Provided text:
Above Photo: From Occupy.com.
The case of Paul Aker – a man recently arrested in Houston on a warrant that, authorities say, was issued for his failure to appear in court regarding an almost 30-year-old, $1,500 student loan – isn’t unique. As many as 1,500 people are facing similar penalties in Houston alone, and many thousands of others elsewhere across the country.
Still, the image of seven heavily armed and armored U.S. Marshals taking a shackled man to jail for an ancient, unpaid student loan of such a trivial amount put the college debt crisis back into the spotlight – if only for a few days.
Adding to the sense of injustice and outrage, Aker will have to pay almost $1,300 for his arrest, as well as $3,800 for the loan with the interest accrued. This is hardly the first time that a person has been contacted by collectors years after he reportedly paid his debts but, in the absence of any original paperwork, finds himself forced to repay more.
It’s strange that, with a constant 24-hour news cycle, important issues like student debt are barely covered in the mainstream. Think of the fight for a fair minimum wage or, until they face another round of fines, the dangerous practices of “too big to fail” banks. Most outlets would rather focus on stories that citizens have no control over, like missing airplanes or the actions of depraved terror groups halfway across the world.
This is a shame because, in terms of student loan debt in the United States, the numbers are staggering and are potentially creating a permanent underclass. As reported by NPR, “on a percentage basis, by some measures, college tuition has increased in cost more than any other good or service in the U.S. economy since 1978. It rises at two or three times the rate of inflation every single year. And student loans have grown in tandem to a total of $1.2 trillion.”
With private lenders out of the business, government is now in charge of newer debt. But rather than alleviating the problem faced by young Americans and their parents, some of the programs on offer seem as predatory as what came before them. While in certain cases it’s possible for students to discharge their debt through bankruptcy, it’s an expensive process and there are no guarantees. In general, student debt is deemed to be “in a category with unpaid child support and criminal fines.”
Democratic presidential candidate Bernie Sanders has been heavily criticized – and in many cases scoffed – in the media for his plan to offer free tuition at state universities and community colleges through a small tax on Wall Street speculation. But less mentioned is the fact that free in-state college tuition would also reduce the amount of assistance that the government already gives students, especially through Pell Grants ($33 billion in 2013 alone).

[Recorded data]
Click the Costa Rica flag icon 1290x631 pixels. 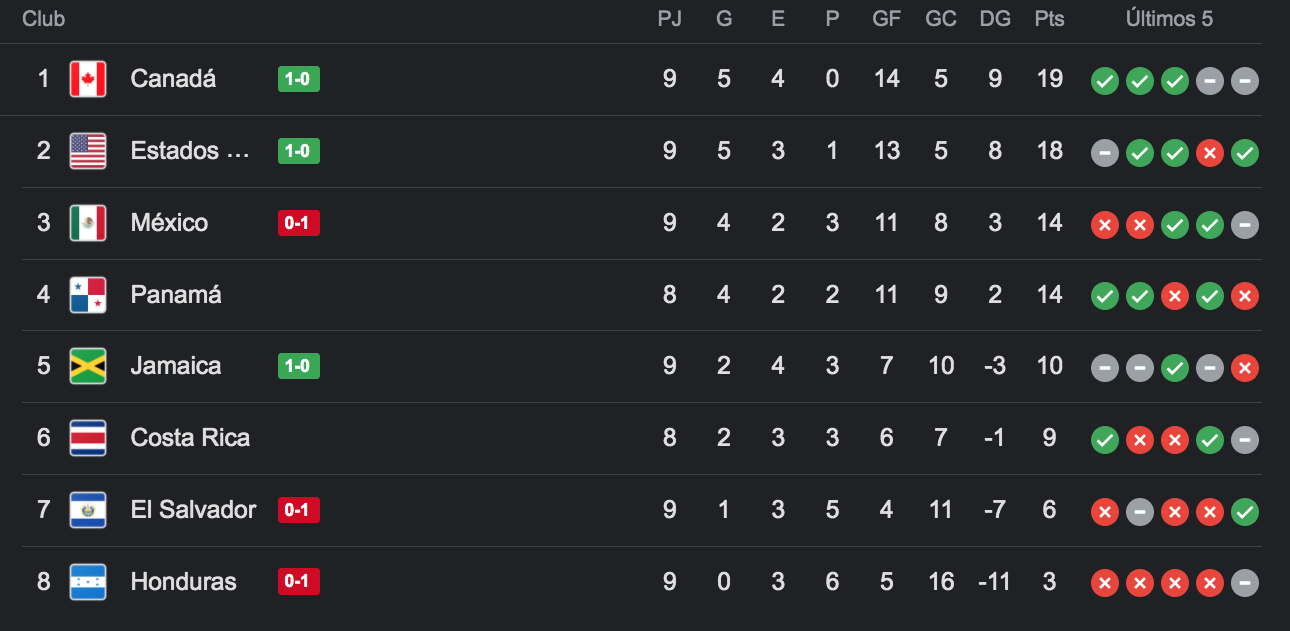click(88, 438)
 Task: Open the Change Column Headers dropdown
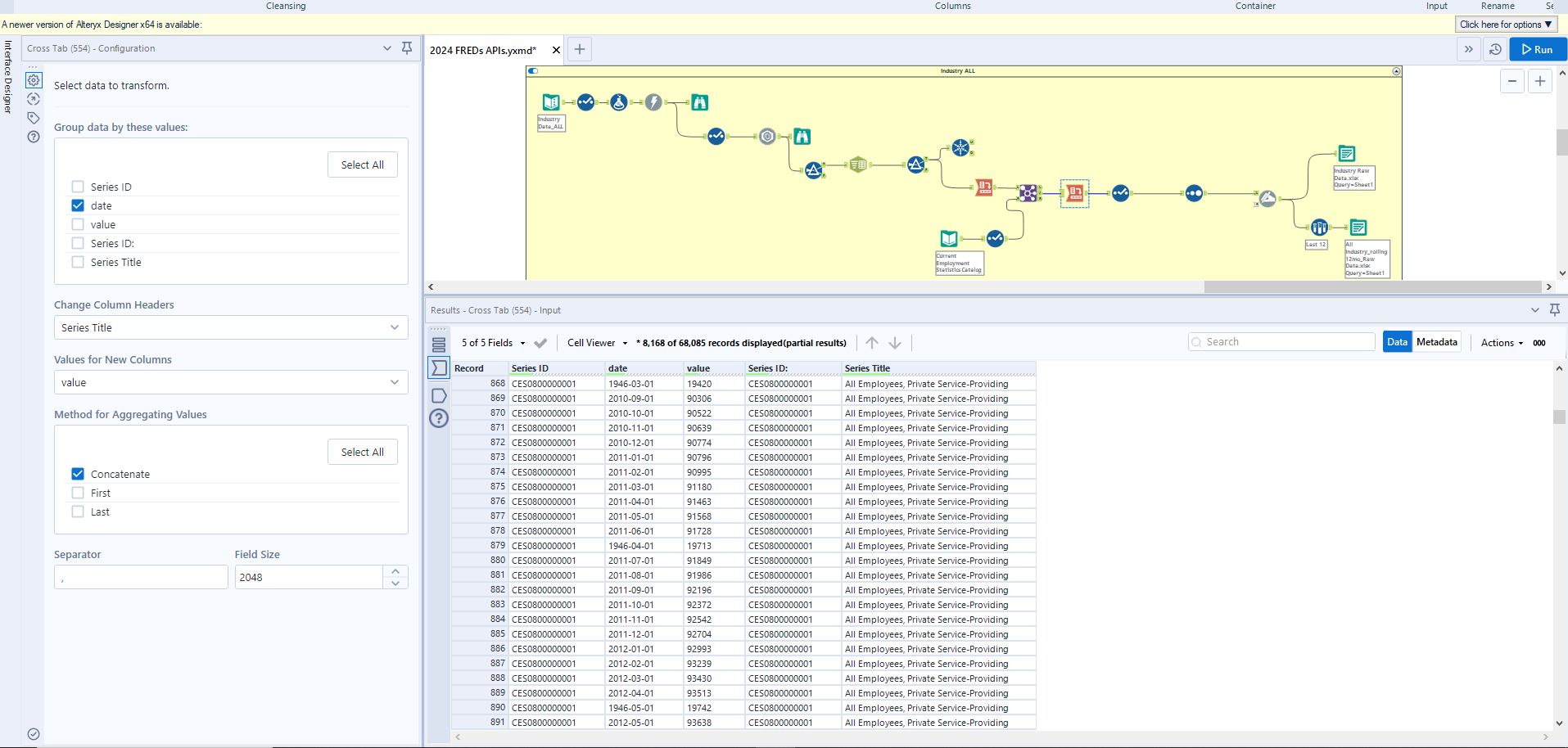coord(230,327)
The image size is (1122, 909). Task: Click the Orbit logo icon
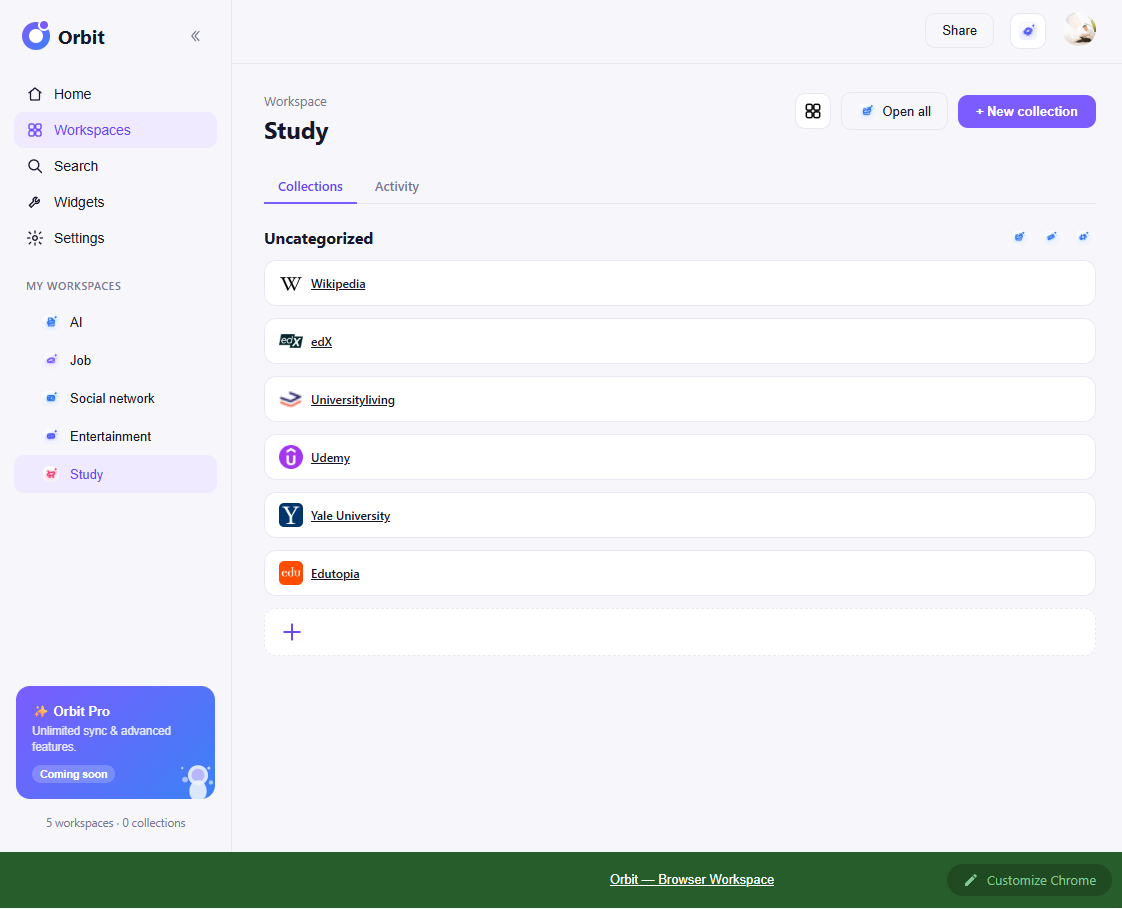36,35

Instructions:
A: According to the article on student debt, why is the lack of mainstream coverage of student loan debt a shame? Answer in one to three sentences.
B: Duplicate the listing starting at the line that contains "The image size" and continuing through the end of the listing, with both ends included. Leave the pictures out.
The article on student debt and the listing are separate, unrelated material.

List of solutions:
A: The article calls it a shame because the student loan debt figures in the United States are staggering and may be creating a permanent underclass. It cites NPR: college tuition has risen in cost more than any other good or service since 1978, and student loans have grown alongside it to a total of $1.2 trillion.

B:
The image size is (1122, 909). Task: Click the Orbit logo icon
36,35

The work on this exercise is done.